12. #239 Sliding Window Maximum → Streaming Systems (Real-Time Analytics / Monitoring)

Problem + Solution: Given an array, find the maximum value in each sliding window of size k using a deque for efficient updates.

Full LeetCode Problem Description | Full Solution

from collections import deque
def maxSlidingWindow(nums,k):
    dq=deque()
    res=[]
    for i,n in enumerate(nums):
        while dq and dq[0]<=i-k:
            dq.popleft()
        while dq and nums[dq[-1]]<=n:
            dq.pop()
        dq.append(i)
        if i>=k-1:
            res.append(nums[dq[0]])
    return res

Real World: This maps to real-time monitoring systems, stream processing pipelines, and metrics aggregation where systems continuously compute max latency, peak traffic, or error spikes over a moving time window.

class MetricsWindow:
    def __init__(self,k):
        self.k=k
        self.data=[]
    def add(self,val):
        self.data.append(val)
        if len(self.data)>self.k:
            self.data.pop(0)
    def max_value(self):
        return max(self.data)

How LeetCode Helps Software Developers

LeetCode is not just for interviews — it helps software developers build a deeper understanding of performance, data structures, and problem-solving patterns that directly translate to production systems.

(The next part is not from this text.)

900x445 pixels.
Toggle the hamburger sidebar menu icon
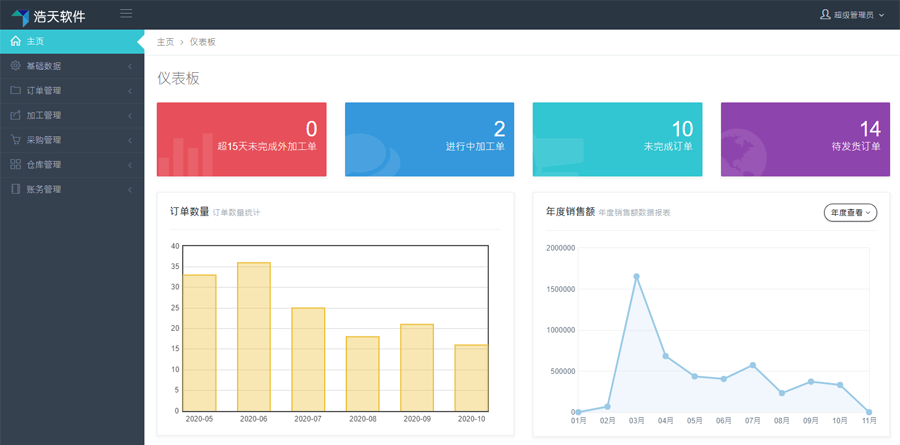126,13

  • Improves debugging skills by understanding edge cases
  • Builds performance intuition (time and space complexity)
  • Strengthens coding discipline and clarity
  • Helps recognize patterns in real-world systems

I regularly solve problems on my LeetCode profile and publish solutions in my GitHub repository, where I focus on clean implementations and real-world applicability.

When LeetCode Is Not Enough

While LeetCode builds strong foundations, it does not cover:

  • Network latency and failures
  • Data consistency models
  • Distributed system trade-offs (CAP theorem)
  • Real-world infrastructure constraints

System design requires combining algorithmic thinking with real-world constraints.

Summary

LeetCode problems are not just interview exercises — they are building blocks for real-world systems.

  • They teach efficient problem-solving patterns
  • They improve performance intuition
  • They help understand core mechanisms behind distributed systems

Core idea: LeetCode helps you think like a system designer by training the low-level primitives that power large-scale architectures.